■ Kutipan Teks:
▬▬▬

Peta pembagian Matarampada tahun 1757

Perundingan terpaksa dihentikan dan diteruskan keesokan harinya. Pada tanggal 23 September 1754 akhirnya tercapai nota kesepahaman bahwa Pangeran Mangkubumi akan memakai gelar sultan dan mendapatkan setengah bagian kesultanan. Daerah pantai utara Jawa atau daerah pesisiran yang telah diserahkan pada VOC tetap dikuasai oleh VOC dan setengah bagian ganti rugi atas penguasaan tersebut akan diberikan kepada Mangkubumi. Selain itu, Mangkubumi juga akan memperoleh setengah pusaka-pusaka istana. Nota kesepahaman tersebut kemudian disampaikan kepada Pakubuwana III. Pada tanggal 4 November 1754, Pakubuwana III menyampaikan surat kepada Gubernur Jenderal VOC, Mossel, mengenai persetujuannya tehadap hasil perundingan antara Gubernur Jawa Utara, N. Hartingh, dan Pangeran Mangkubumi.

Berdasarkan perundingan yang dilakukan pada tanggal 22-23 September 1754 dan surat persetujuan Pakubuwana III, maka pada tanggal 13 Februari 1755 ditandatanganilah Perjanjian di Giyanti.

Isi perjanjian

Soedarisman Poerwokoesoemo dalam bukunya, Kadipaten Pakualaman, mengemukakan isinya sebagai berikut:

  1. Pasal 1 Pangeran Mangkubumi diangkat sebagai Sultan Hamengkubuwana Senapati ing Alaga Abdurrahman Sayyidin Panatagama Khalifatullah di atas separuh dari Kesultanan Mataram yang diberikan kepada beliau dengan hak turun-temurun pada pewarisnya, dalam hal ini Pangeran Adipati Anom Bendoro Raden Mas Sundoro.
  2. Pasal 2 Akan senantiasa diusahakan adanya kerja sama antara rakyat yang berada di bawah kekuasaan VOC dengan rakyat kesultanan.
  3. Pasal 3 Sebelum Pepatih Dalem (Rijks-Bestuurder) dan para bupati mulai melaksanakan tugasnya masing-masing, mereka harus melakukan sumpah setia pada VOC di tangan gubernur. Pepatih Dalem adala||h pemegang kekuasaan eksekutif sehari-hari dengan persetujuan dari residen atau gubernur.
  4. Pasal 4 Sri Sultan tidak akan mengangkat atau memberhentikan Pepatih Dalem dan Bupati sebelum mendapatkan persetujuan dari VOC.
  5. Pasal 5 Sri Sultan akan mengampuni Bupati yang memihak VOC dalam peperangan.
  6. Pasal 6 Sri Sultan tidak akan menuntut haknya atas Pulau Madura dan daerah-daerah pesisiran yang telah diserahkan oleh Sri Sunan Pakubuwana II kepada VOC dalam kontraknya tertanggal 18 Mei 1746. Sebaliknya, VOC akan memberi ganti rugi kepada Sri Sultan sebesar 10.000 real tiap tahunnya.

▬▬▬

■ Data Hasil Ekstraksi:

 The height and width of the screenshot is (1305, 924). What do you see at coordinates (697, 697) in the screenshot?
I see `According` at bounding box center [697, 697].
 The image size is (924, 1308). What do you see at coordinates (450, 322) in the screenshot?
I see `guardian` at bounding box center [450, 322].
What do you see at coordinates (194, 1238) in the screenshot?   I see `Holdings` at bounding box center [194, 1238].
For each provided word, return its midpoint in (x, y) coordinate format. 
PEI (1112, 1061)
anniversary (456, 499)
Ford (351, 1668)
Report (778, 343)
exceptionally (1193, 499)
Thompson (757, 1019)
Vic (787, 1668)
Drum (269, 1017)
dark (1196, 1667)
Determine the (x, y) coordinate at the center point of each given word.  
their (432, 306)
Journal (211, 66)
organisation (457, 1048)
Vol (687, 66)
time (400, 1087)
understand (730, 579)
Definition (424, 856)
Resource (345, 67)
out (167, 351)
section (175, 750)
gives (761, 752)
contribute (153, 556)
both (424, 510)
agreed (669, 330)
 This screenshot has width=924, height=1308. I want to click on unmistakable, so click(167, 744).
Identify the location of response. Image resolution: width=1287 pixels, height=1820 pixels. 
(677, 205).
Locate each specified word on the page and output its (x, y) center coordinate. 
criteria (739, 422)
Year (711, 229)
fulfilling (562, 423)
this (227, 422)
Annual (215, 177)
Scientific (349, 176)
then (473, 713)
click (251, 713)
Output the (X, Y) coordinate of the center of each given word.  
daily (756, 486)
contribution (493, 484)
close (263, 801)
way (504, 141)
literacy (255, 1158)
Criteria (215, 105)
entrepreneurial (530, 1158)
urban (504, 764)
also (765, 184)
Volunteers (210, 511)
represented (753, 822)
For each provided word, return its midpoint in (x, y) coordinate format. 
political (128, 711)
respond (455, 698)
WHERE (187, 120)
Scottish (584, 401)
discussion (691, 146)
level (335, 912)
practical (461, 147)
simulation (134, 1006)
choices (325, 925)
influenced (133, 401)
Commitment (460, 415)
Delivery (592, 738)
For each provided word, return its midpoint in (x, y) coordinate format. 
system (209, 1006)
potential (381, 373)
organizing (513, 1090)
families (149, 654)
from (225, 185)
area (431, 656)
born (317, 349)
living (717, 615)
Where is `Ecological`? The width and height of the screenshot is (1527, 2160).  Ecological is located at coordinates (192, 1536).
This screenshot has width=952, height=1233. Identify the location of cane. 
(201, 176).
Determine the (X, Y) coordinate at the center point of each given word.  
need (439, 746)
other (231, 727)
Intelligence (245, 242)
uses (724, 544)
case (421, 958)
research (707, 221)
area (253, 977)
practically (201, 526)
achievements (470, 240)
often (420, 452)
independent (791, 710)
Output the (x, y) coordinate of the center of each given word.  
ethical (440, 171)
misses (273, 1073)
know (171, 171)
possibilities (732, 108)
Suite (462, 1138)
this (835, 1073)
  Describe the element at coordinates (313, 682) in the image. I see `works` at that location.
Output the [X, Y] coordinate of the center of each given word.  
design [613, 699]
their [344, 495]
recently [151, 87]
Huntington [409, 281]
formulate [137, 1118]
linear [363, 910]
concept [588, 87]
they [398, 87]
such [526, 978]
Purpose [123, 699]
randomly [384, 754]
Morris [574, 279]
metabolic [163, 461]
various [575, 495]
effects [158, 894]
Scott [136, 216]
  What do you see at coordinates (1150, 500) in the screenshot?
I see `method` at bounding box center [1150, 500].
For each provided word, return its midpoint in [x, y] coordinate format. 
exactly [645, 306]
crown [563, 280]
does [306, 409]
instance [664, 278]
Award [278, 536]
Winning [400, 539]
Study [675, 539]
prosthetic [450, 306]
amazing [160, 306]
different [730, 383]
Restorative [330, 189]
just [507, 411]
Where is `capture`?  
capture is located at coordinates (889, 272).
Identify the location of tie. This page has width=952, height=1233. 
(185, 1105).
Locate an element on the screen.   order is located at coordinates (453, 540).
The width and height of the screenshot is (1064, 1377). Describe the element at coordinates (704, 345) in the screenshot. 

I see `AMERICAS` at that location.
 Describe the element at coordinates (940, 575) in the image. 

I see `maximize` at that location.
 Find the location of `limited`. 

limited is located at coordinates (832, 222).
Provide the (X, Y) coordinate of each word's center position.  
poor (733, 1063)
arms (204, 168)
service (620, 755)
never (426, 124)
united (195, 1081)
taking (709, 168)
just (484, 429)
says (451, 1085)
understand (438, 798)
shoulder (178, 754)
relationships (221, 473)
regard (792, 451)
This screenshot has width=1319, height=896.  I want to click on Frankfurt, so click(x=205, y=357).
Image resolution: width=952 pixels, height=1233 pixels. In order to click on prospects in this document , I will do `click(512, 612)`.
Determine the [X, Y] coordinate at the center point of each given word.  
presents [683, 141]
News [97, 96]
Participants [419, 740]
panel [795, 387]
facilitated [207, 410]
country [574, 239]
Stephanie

▬▬▬

■ Soal Latihan:
[A] Jawablah pertanyaan berikut berdasarkan teks tentang Perjanjian Giyanti.
(i) Pada tanggal berapa Perjanjian di Giyanti ditandatangani?
(ii) Kepada siapa Pakubuwana III mengirim surat pada tanggal 4 November 1754?
(iii) Berapa besar ganti rugi yang akan diberikan VOC kepada Sri Sultan tiap tahun menurut Pasal 6?
[B] Salin tanpa perubahan bagian teks tentang Perjanjian Giyanti, mulai dari "3. Pasal 3 Sebelum" sampai "VOC dalam peperangan.".
Data tersebut tidak diperlukan dalam latihan ini.

■ Jawaban Tugas:
[A]
(i) 13 Februari 1755.
(ii) Gubernur Jenderal VOC, Mossel.
(iii) 10.000 real.

[B]
3. Pasal 3 Sebelum Pepatih Dalem (Rijks-Bestuurder) dan para bupati mulai melaksanakan tugasnya masing-masing, mereka harus melakukan sumpah setia pada VOC di tangan gubernur. Pepatih Dalem adala||h pemegang kekuasaan eksekutif sehari-hari dengan persetujuan dari residen atau gubernur.
  4. Pasal 4 Sri Sultan tidak akan mengangkat atau memberhentikan Pepatih Dalem dan Bupati sebelum mendapatkan persetujuan dari VOC.
  5. Pasal 5 Sri Sultan akan mengampuni Bupati yang memihak VOC dalam peperangan.